University of Florida Cyberinfrastructure Plan - 2015
Executive summary
As part of the strategy to make the University of Florida a member of the top 10 public universities in the United States, it is critical to build the right foundation for faculty and students to do their work in education and research. The University of Florida plans to build upon existing infrastructure and enhance it to reach the following goals and milestones:
Infrastructure Highlights
- The 25,000 sq. ft. data center was completed in January 2013. It provides 5,000 sq. ft. of space for research computing and 5,000 sq. ft. for general enterprise computing services, including teaching and enterprise application support.
- Upgrade of the existing 20 Gb/s Campus Research Network to 200 Gb/s was completed on January 31, 2013 (with funding by an NSF MRI award). At the same time the connection to Florida Lambda Rail (FLR) was upgraded from 10 Gb/s to 100 Gb/s and the FLR link to Jacksonville from 10 Gb/s to 100 Gb/s (with partial funding by an NSF CC-NIE award).
- Join the Internet2 Innovation Platform [1] leveraging its 2004 investment in a scientific DMZ and work by its faculty on software defined networking (SDN).
- Added the BullGator supercomputer with 16,000 new cores to the HPC Center compute cluster for research computing to bring the total core count over 23,000 in March 2013. At the same time grow the research storage capacity to 5 PB, from 1.5 PB.
- Annually grow this compute and storage capacity to keep pace with active research projects. By 2015, the University of Florida will offer its faculty a balanced portfolio of compute and storage options ranging from on-campus, to cloud-provided, to national resources like XSEDE, all supported seamlessly by on-campus experts as well as online resources.

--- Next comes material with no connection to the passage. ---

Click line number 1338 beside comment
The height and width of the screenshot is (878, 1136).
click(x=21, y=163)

- Obtained InCommon Silver certification during 2012.
Services and expertise
Build and continually grow a set of well-defined compute and storage offerings with expert consulting services and training to make researchers more efficient, productive, and competitive in obtaining funding for their proposed research projects. Establish a common strategy for BIGDATA across campus in collaboration between Research Computing and the libraries.
Collaborative framework
With other universities in the State of Florida that are part of SSERCA, build and grow a cyber-framework consisting of compute and storage capabilities to support collaborative research projects across the state.
Background
In April 2011 the University of Florida created coherent organization to support the computing needs of researchers. The organization is called UF Research Computing [2] and reports to the Office of IT with major additional funding from the Provost and the VP for Research. The new organization will build on the success of the UF HPC Center that was established in 2005 as a collaborative effort between faculty, departments, colleges and the Office of IT. UF Research Computing is governed by the Research Computing Advisory Committee [3] which sets strategic direction and policy. The committee is actively reaching out to include the digital humanities and social sciences.

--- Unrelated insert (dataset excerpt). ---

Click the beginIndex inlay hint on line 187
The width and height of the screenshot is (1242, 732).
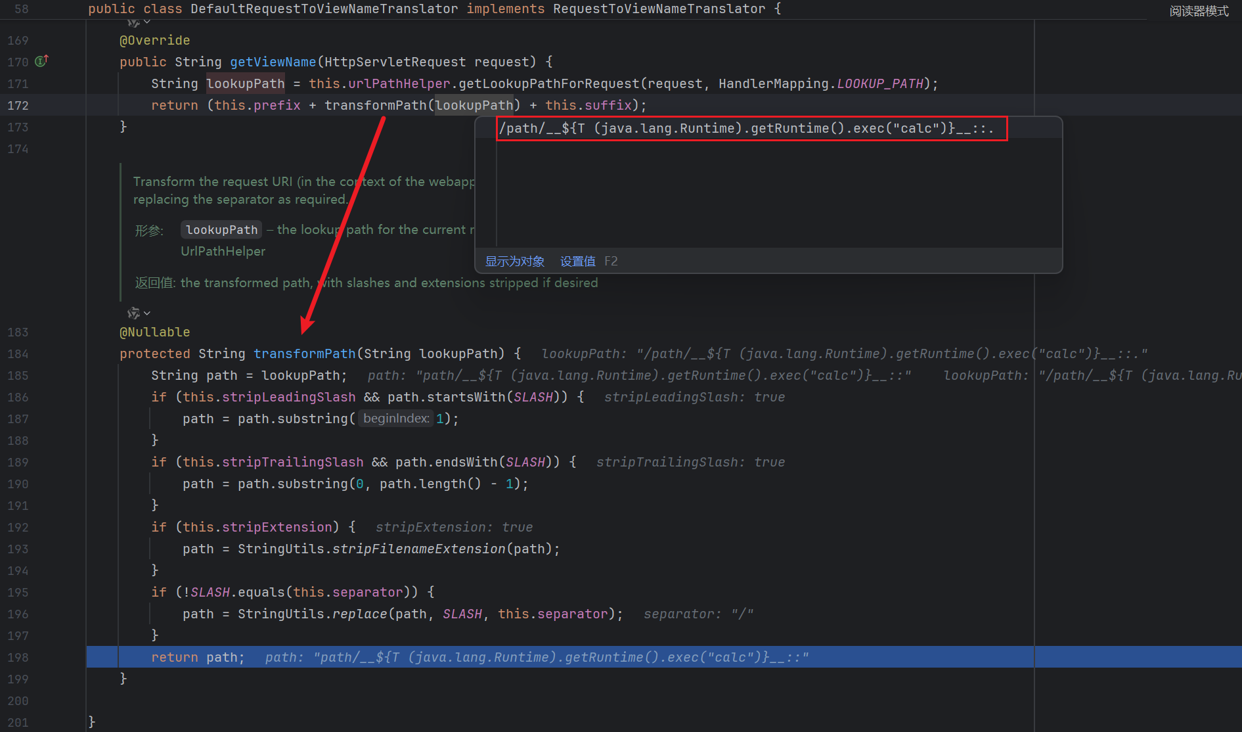395,419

An NSF MRI grant in 2004 established the Campus Research Network (CRN) as a separate 20 Gb/s network that connects several large-scale computing and storage facilities on campus and provides a 10 Gb/s link to the Florida Lambda Rail (FLR). This type of dedicated network for research is now called Scientific DMZ [4].

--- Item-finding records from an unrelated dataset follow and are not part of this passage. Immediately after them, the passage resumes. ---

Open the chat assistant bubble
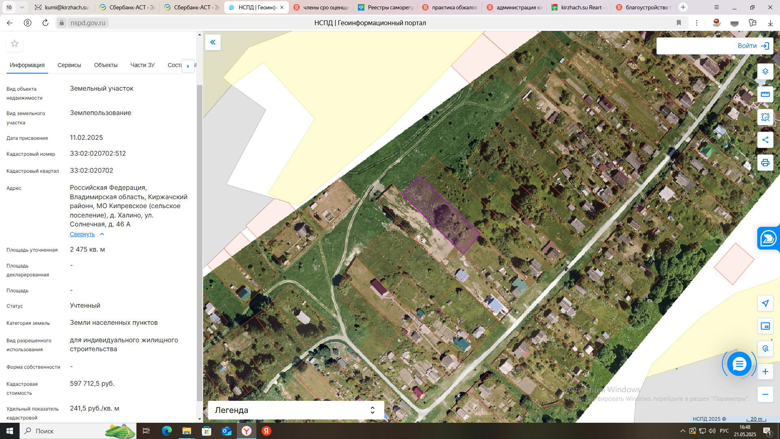 click(x=739, y=364)
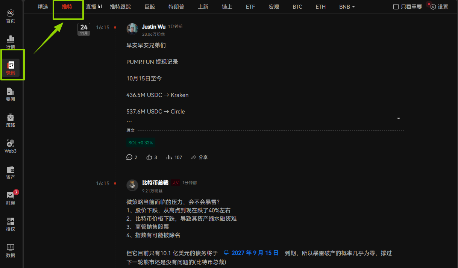Open the 行情 market chart icon
This screenshot has height=268, width=458.
click(x=11, y=42)
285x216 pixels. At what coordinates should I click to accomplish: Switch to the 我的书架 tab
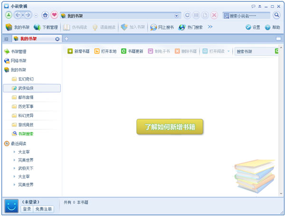pos(29,38)

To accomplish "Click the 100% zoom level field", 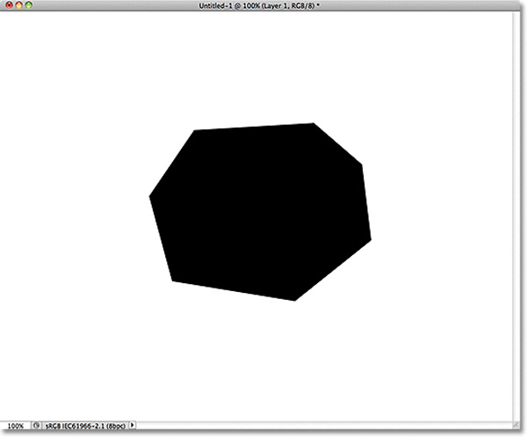I will (x=15, y=424).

Goals for campus infrastructure
All scientific, engineering, scholarly, educational activities are deeply impacted by developments in information technologies. These innovations improve upon established approaches as well as make it feasible to follow previously unexplored paths to manipulate and investigate ‘big data’ in multiple ways. To ensure that its researchers, scholars and students remain productive and competitive in the coming decade, a university must provide the necessary framework and tools. There is a difference between knowing what these new tools can do, and physically knowing how to manipulate them in research. To help the first aspect, requires awareness-building activities, whereas the second is best supported by providing the tools in a way that is easy and intuitive to use. The evidence is in the fact that that is the standard set by many industry leaders such as Apple, Google, Amazon, Facebook, to name only a few, where anyone can quickly use new tools to perform complex transactions with little or no training.
The UF administration agrees that the time has come for the University to provide its faculty and students with computational facilities that are functional, cost-effective, and competitive with those of its peer institutions and is strongly committed to doing so. These facilities and the infrastructure supporting them will be built and maintained by scholar-professionals according to the strategic goals set forth by the IT governance structure, which consists mostly of faculty and students.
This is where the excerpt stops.